Metadata-Version: 2.1
Name: geo-cache-client
Version: 0.1.2
Summary: A geo distributed cache
Home-page: https://github.com/timbo-rafa/geo-cache
Author: Rafael
Author-email: timbo.rafa@gmail.com
License: UNKNOWN
Description: 
        # Geo Distributed LRU Cache
        
        ## Dependencies (server)
        This application heavily relies on
        [Docker](https://docs.docker.com/install/)

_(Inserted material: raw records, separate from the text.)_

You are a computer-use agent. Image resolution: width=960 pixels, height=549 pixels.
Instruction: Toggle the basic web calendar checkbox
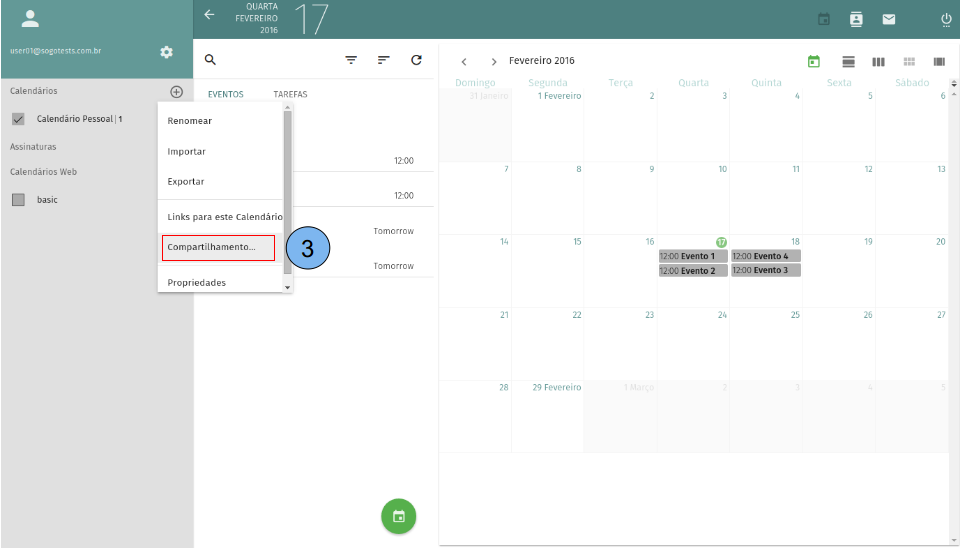[18, 200]
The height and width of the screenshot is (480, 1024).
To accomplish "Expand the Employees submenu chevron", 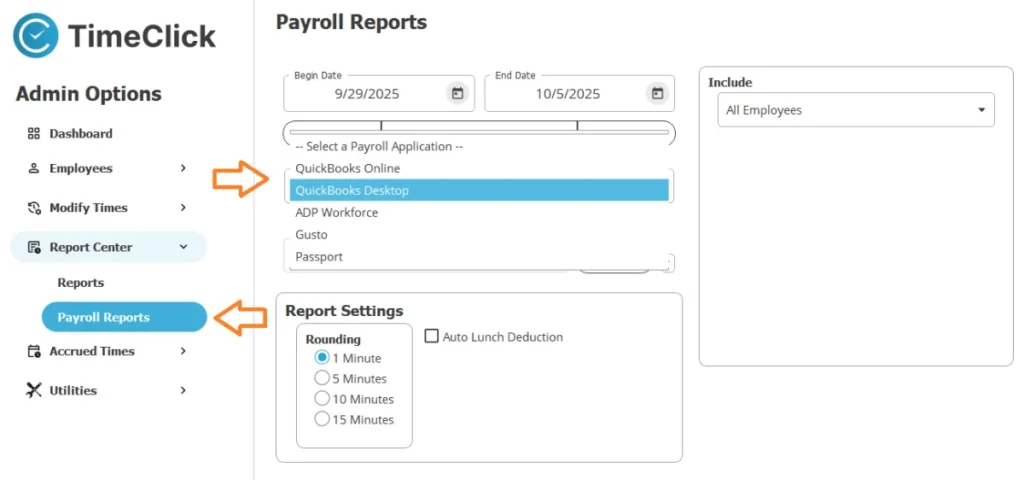I will click(x=183, y=169).
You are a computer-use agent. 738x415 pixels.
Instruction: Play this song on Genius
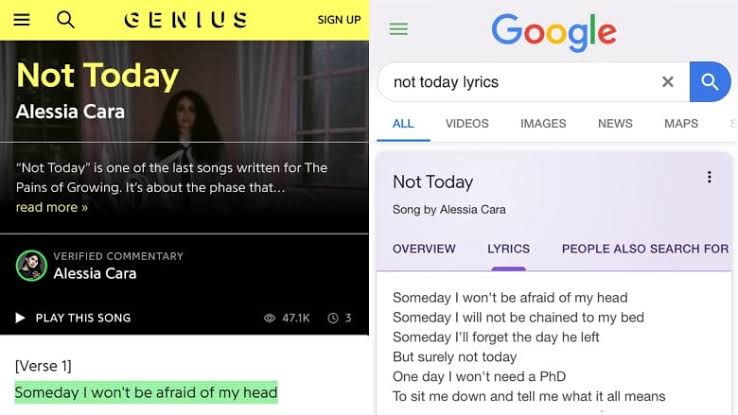point(73,318)
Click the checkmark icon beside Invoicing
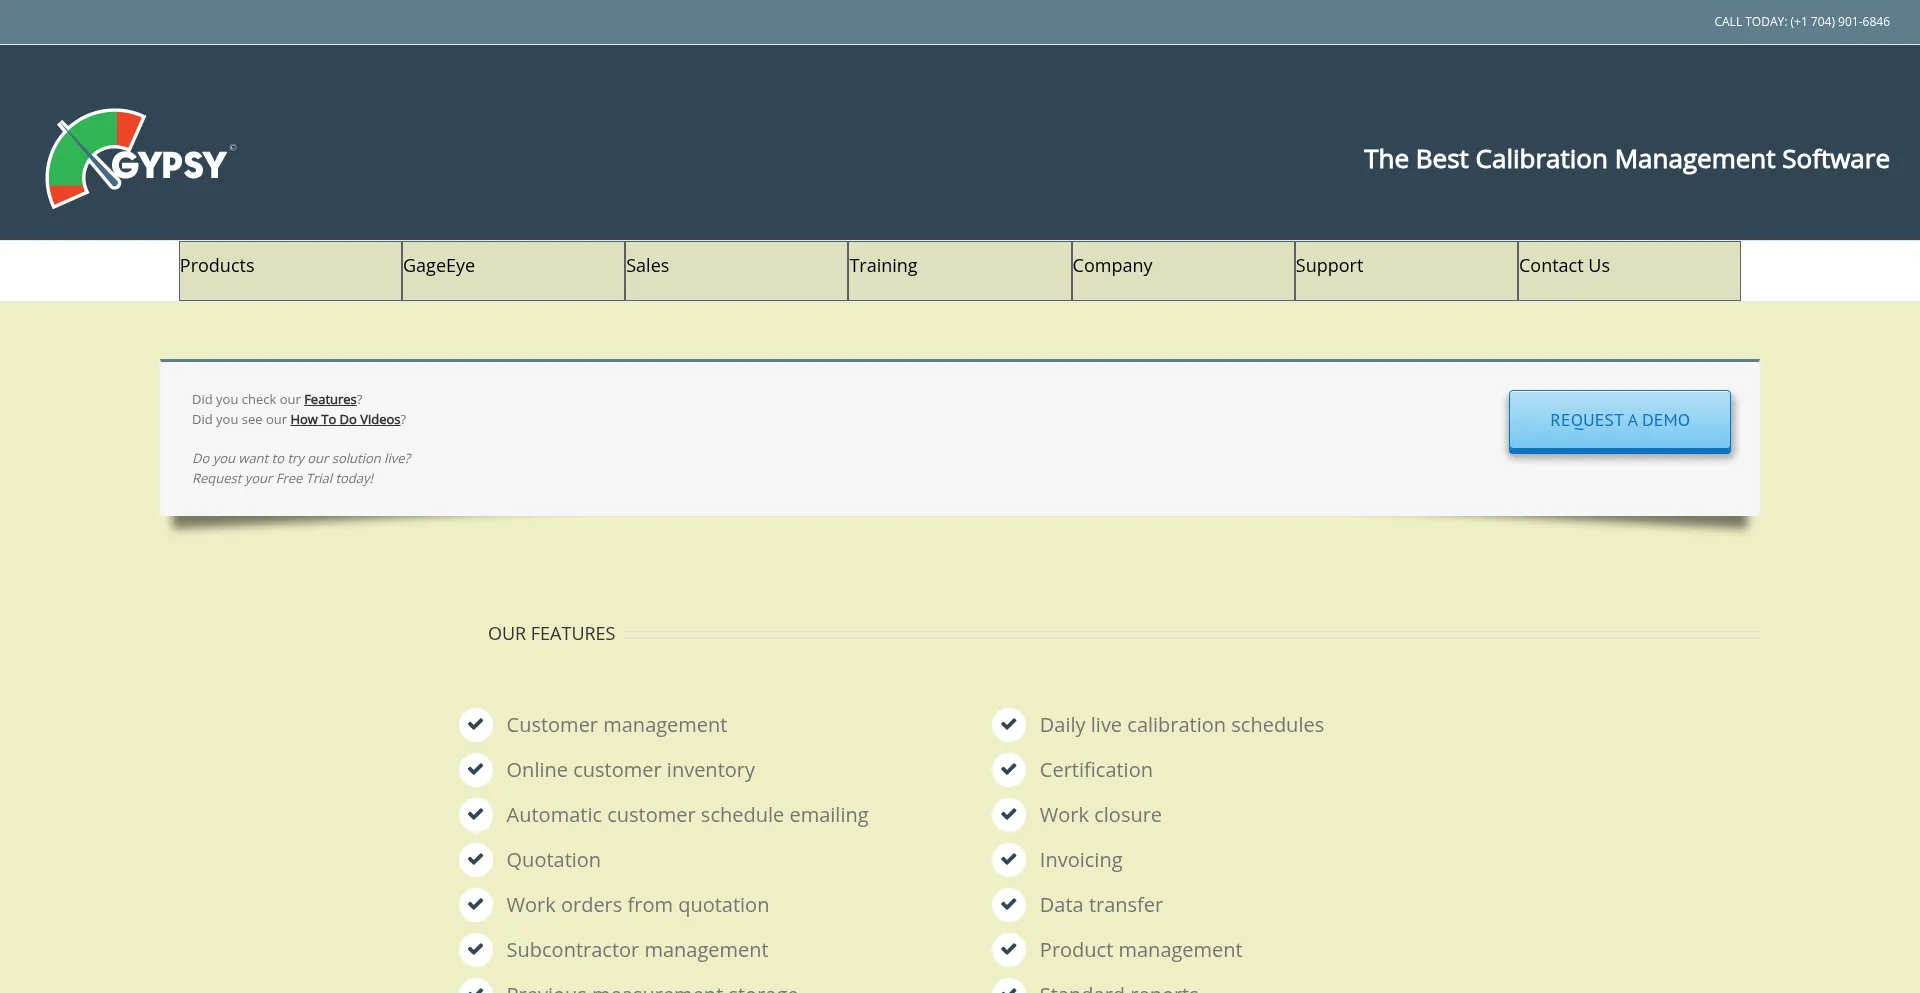This screenshot has width=1920, height=993. (1009, 859)
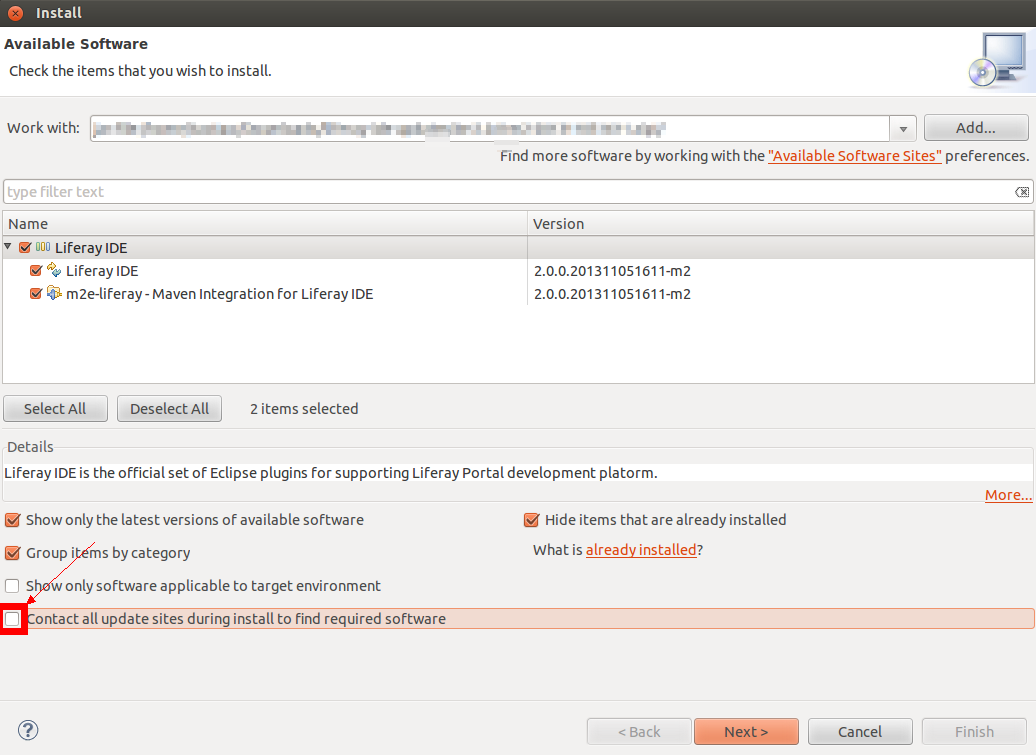Click the Liferay IDE category icon

[42, 248]
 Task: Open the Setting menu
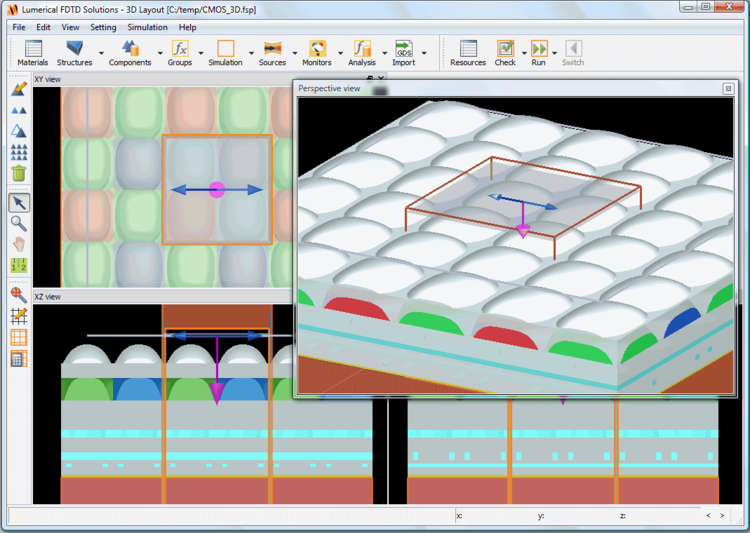pos(103,27)
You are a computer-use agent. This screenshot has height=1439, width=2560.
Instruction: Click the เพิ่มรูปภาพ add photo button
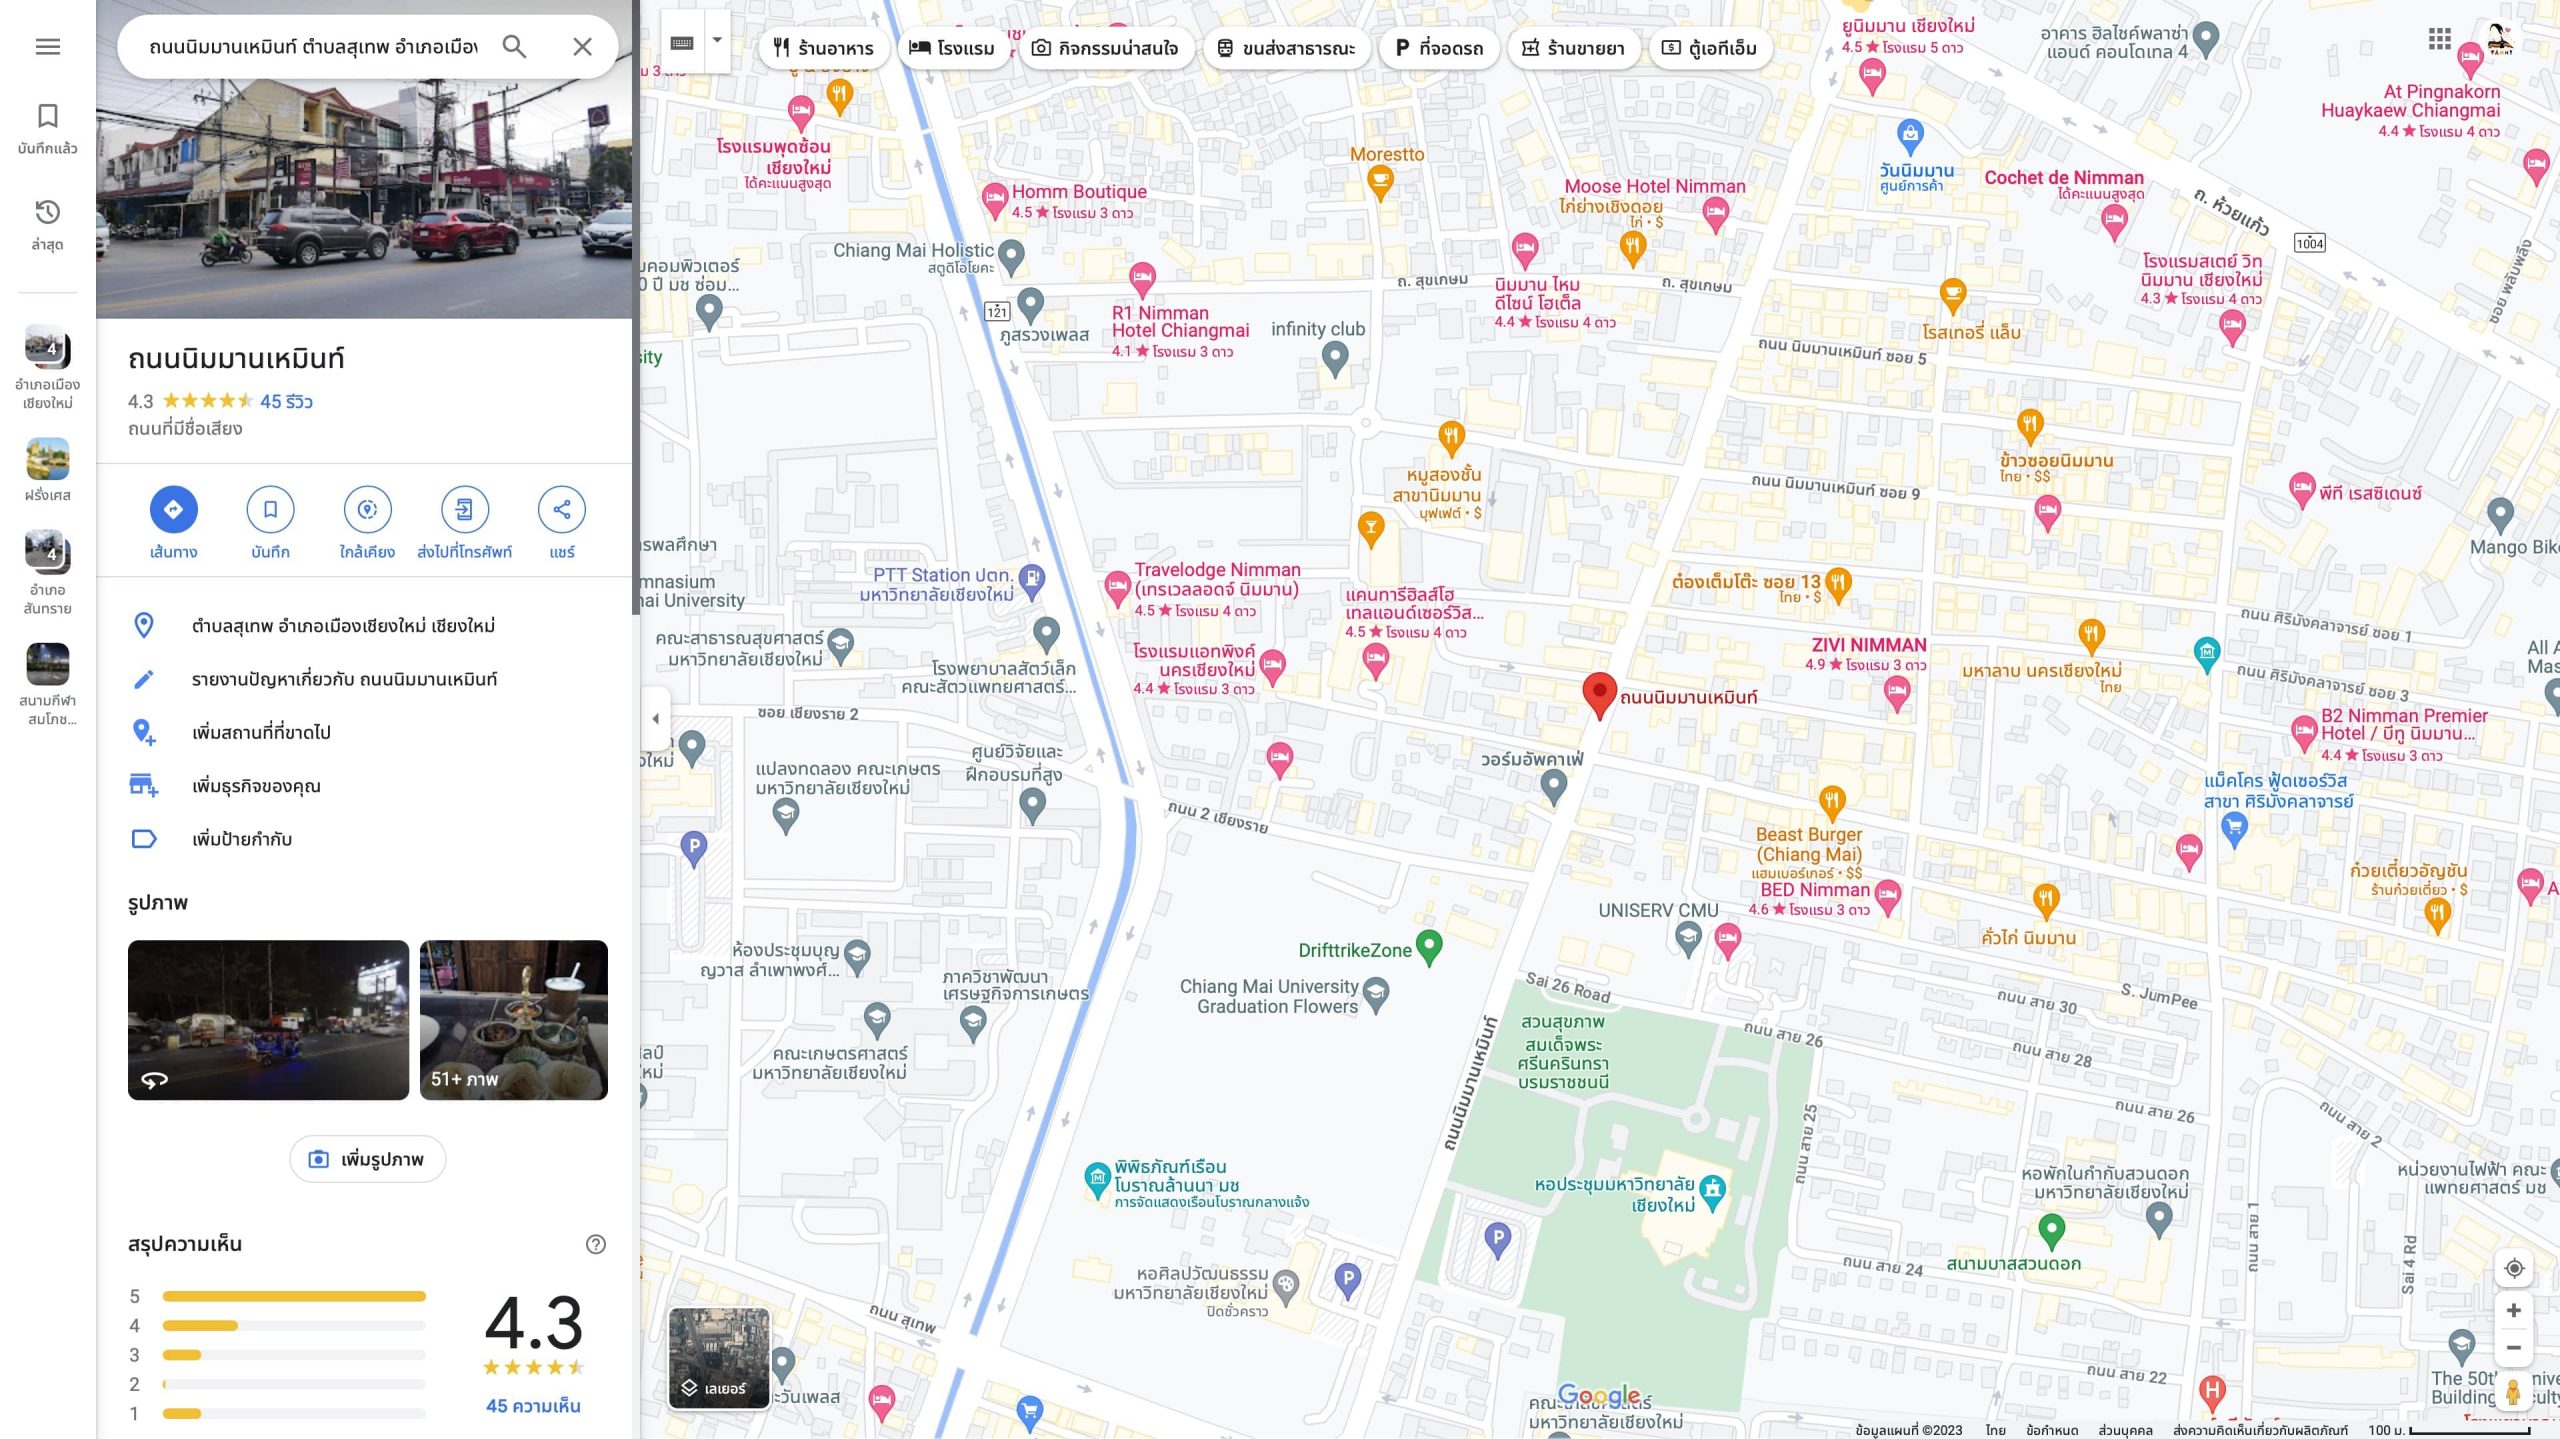pyautogui.click(x=367, y=1158)
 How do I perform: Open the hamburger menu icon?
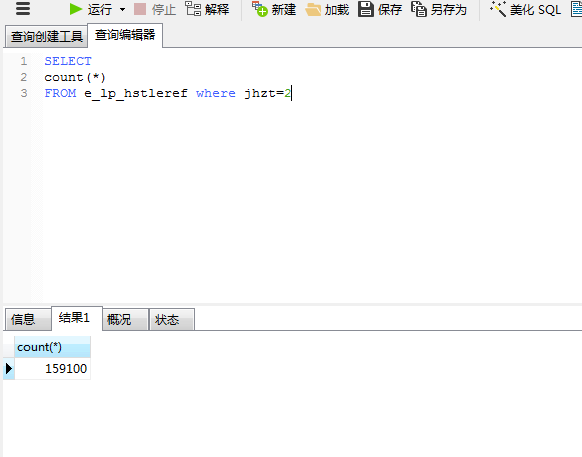click(x=23, y=9)
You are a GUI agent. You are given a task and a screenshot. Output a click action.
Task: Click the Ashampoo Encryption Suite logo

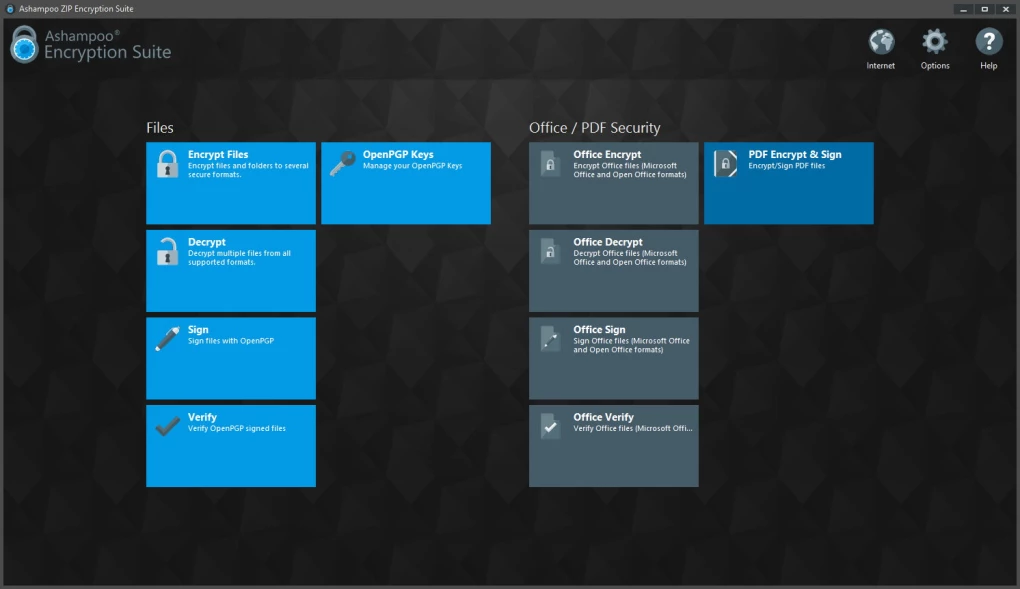pos(90,44)
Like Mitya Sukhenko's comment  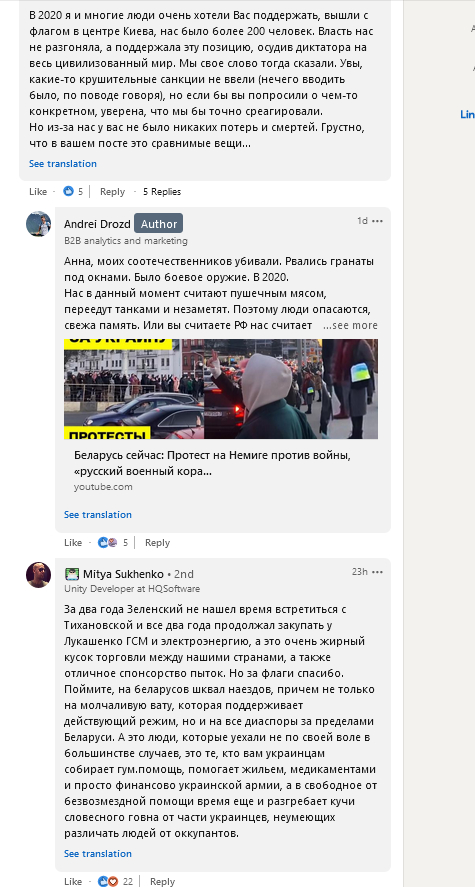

        for speedy installation and deployment. All the dependencies are already met if you use the provided docker containers.
        
        However, if you are unable to use Docker, the server has the following dependencies:
        
        1. Database
           
            1. [Couchbase Server](https://www.couchbase.com/downloads) 6.5.0 Enterprise
        2. API
           
           1. [Python](https://www.python.org/downloads/) v3.7
           
           2. [Couchbase C Client](https://docs.couchbase.com/c-sdk/2.10/start-using-sdk.html) v2.10.5
        
           3. [Couchbase Python Client](https://docs.couchbase.com/python-sdk/current/start-using-sdk.html) v.2.9.5
        
        You can also check the Dockerfile scripts under `backend/` for installation steps.
        
        ## Dependencies (client)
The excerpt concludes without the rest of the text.